## begin

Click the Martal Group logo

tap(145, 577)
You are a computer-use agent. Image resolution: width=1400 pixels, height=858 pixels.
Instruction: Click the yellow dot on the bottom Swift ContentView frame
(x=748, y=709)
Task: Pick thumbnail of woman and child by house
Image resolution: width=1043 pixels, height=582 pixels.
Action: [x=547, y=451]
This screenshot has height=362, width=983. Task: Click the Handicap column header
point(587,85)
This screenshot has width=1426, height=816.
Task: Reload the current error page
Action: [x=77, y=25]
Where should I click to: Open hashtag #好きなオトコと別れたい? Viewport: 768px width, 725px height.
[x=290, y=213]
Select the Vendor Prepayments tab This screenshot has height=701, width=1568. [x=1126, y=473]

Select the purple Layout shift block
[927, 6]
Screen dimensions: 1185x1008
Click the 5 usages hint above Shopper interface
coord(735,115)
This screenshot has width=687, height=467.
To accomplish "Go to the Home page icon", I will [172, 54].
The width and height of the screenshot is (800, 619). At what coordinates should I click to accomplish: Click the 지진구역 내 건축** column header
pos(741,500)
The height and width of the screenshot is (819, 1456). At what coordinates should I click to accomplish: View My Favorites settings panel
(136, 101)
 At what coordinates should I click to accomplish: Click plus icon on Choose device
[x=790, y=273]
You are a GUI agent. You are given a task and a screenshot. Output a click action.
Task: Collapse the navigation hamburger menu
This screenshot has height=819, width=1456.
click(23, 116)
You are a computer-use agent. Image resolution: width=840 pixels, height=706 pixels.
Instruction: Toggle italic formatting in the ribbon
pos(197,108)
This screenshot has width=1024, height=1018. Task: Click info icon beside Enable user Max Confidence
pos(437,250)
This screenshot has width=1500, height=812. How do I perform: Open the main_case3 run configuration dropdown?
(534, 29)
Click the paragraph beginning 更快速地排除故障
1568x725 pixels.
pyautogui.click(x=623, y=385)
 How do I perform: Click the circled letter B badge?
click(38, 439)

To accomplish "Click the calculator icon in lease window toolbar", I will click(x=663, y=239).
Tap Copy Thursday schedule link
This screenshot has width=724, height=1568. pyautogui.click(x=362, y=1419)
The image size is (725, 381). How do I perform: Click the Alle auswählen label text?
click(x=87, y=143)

## end

AIM OF THE TASK:
Copy out each line of the records containing the word "column", matching its case exactly.

RESULT FOR THIS EXERCISE:
This screenshot has height=362, width=983. Task: Click the Handicap column header
The width and height of the screenshot is (800, 619). At what coordinates should I click to accomplish: Click the 지진구역 내 건축** column header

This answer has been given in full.